Knuth has an essay about developing TeX where he talks about going over a pure destructive QA personality and trying his hardest to break his own code. Do you think most developers are good at doing that?
May I simply refer you to the size of the defect trackers of the world’s most mature pieces of software?

Programmers probably aren’t always the most thorough analysts of their own code’s robustness. I’d venture to guess that every programmer who has written software for someone else to use has had at least one opportunity to stare blankly at a bug report and wonder, perhaps aloud, “Well of course it failed when they did that, but … who would do that?!” That said, I think the develop mindset is capable of that sort of “pure destructive QA personality”. But it’s far easier to code for good input than to consider every possible failure scenario, and sometimes we get lazy about that stuff or assume that someone else has already checked the constraints elsewhere in the codebase.

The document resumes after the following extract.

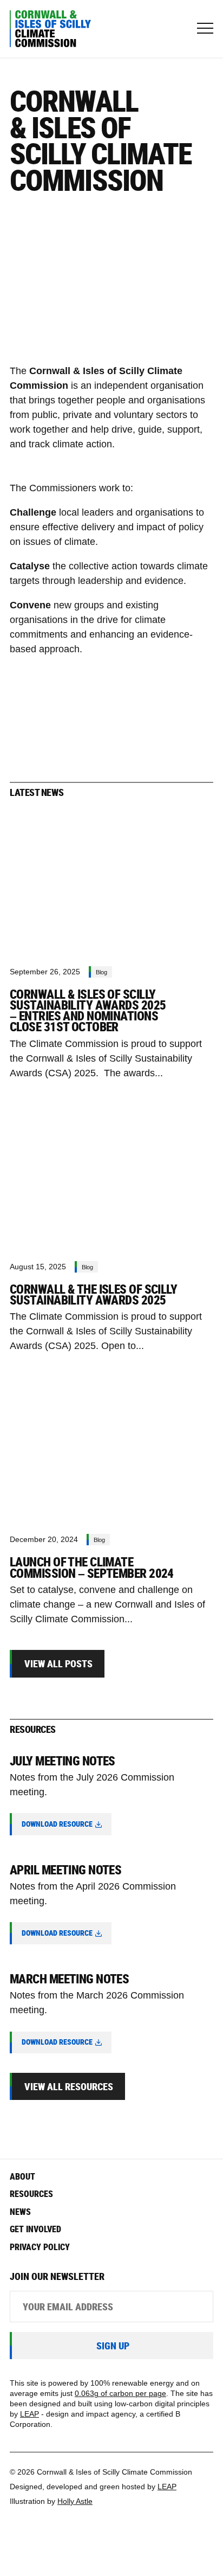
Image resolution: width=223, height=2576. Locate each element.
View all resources (68, 2086)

How do you avoid over generalization and building more than you need and consequently wasting resources that way?
There’s always a temptation to over-generalize when developing. It’s a side-effect of the programmer gene, right?  Software is entirely about convenience. Software developers (and engineering-minded folk in general) are a paradox: we work so hard just to do so little! Every line of code exists because there’s some task or portion of a task that we simply don’t want to repeat in the future. I’ve written countless little custom scripts merely because I can’t be bothered to manually repeat some multi-step activity. So it’s so very natural for a programmer to think not just, “How can I do X?” but “How can I do X, Y, and everything tangentially related to both once and never again?”

I’ve found it helpful to work in a community with like-minded folks who keep those tendencies in check. I also notice that I’m more likely to over-generalize when writing a piece of code for my own use only as opposed to something that will be publicly released. Maybe those two boil down to the same basic idea – working transparently. Strict deadlines can also help to keep you grounded in the immediate needs of the moment, too. But deadlines tend to be less forgiving than human peers when you foul up!

What has changed the most in the way you think about programming now versus when you started?
Scope. When I first started programming, I was doing stuff by me, for me. I was scratching my own creative and organizational itches and I selfishly thought about programming in that context: my creativity; my organization; my approach.

Programming is a gift that’s meant to be shared. Sure, I still write stuff for my own use only but I realize now more than ever before that the code I write or help to write has the power to make other people’s lives easier, too. In the past decade, I’ve had so many chance meetings with random Subversion users, and while many of them seem captivated by the fact that they are speaking with one of its developers, I’m likewise captivated by the idea that some text I bang out in Emacs on my laptop gets shared with and refined by 20 or 30 other developers, compiled on countless other computers, and then used and enjoyed by millions of people. Oh, and that Emacs software, and the operating system it’s running on, and the compiler, and who knows how many other piece of software that bind it all together  were all written in the same way, by teams of programmers sharing their gift with others. Suddenly, I find that it’s no longer just about me.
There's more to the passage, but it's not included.